Task instructions
For this exercise, copy out each line of the material below that includes "agent".

Data shown
⁂
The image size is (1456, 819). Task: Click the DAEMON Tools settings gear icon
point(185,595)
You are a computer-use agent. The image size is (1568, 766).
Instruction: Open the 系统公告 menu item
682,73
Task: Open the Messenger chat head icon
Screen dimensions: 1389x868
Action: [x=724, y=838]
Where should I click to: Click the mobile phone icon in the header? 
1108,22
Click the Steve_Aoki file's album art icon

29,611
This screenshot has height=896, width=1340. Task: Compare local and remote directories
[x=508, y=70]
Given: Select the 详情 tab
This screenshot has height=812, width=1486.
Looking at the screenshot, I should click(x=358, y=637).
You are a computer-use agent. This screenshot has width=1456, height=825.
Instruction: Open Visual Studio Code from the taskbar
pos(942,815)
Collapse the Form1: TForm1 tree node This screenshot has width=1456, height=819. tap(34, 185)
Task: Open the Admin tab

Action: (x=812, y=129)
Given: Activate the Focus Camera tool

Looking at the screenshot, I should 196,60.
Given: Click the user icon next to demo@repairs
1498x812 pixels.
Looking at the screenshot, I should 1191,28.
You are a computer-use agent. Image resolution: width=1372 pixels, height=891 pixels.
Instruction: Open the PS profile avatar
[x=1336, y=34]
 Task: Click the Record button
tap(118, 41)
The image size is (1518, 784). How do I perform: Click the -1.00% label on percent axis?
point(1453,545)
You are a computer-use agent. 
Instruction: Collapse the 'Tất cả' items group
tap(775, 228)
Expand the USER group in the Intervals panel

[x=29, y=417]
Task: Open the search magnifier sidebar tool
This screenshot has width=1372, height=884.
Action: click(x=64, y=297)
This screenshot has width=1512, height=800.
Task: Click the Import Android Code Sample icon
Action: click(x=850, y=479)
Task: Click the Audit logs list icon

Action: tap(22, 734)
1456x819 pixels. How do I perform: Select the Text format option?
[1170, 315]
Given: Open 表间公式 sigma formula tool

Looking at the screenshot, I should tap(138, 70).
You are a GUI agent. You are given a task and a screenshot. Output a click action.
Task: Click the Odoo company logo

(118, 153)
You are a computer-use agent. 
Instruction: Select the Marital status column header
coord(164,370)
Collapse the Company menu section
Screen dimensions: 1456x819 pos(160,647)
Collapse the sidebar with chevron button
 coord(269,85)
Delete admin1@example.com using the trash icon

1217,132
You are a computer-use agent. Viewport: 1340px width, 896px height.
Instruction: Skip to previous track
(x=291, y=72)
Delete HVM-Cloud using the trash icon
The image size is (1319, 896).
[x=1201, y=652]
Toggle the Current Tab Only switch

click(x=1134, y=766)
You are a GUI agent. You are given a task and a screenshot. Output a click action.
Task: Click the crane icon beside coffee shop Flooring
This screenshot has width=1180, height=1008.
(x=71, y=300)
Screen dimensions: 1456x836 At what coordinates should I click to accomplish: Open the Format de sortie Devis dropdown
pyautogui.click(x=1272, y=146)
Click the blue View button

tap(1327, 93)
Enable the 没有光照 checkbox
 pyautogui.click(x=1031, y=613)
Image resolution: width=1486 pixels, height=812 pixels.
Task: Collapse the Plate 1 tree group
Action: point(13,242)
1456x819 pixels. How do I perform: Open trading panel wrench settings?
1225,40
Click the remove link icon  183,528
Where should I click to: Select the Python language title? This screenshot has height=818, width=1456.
⁂
Exercise result
You are a computer-use agent. The image size is (1568, 766).
You are a computer-use agent. This screenshot has width=1456, height=825.
You are a computer-use agent. Image resolution: width=1372 pixels, height=891 pixels.
You are a computer-use agent. 
You are a GUI agent. You are given a task and a screenshot. Output a click action.
You are a computer-use agent. 
You are a computer-use agent. Viewport: 1340px width, 896px height.
You are a GUI agent. You are given a task and a screenshot. Output a click action.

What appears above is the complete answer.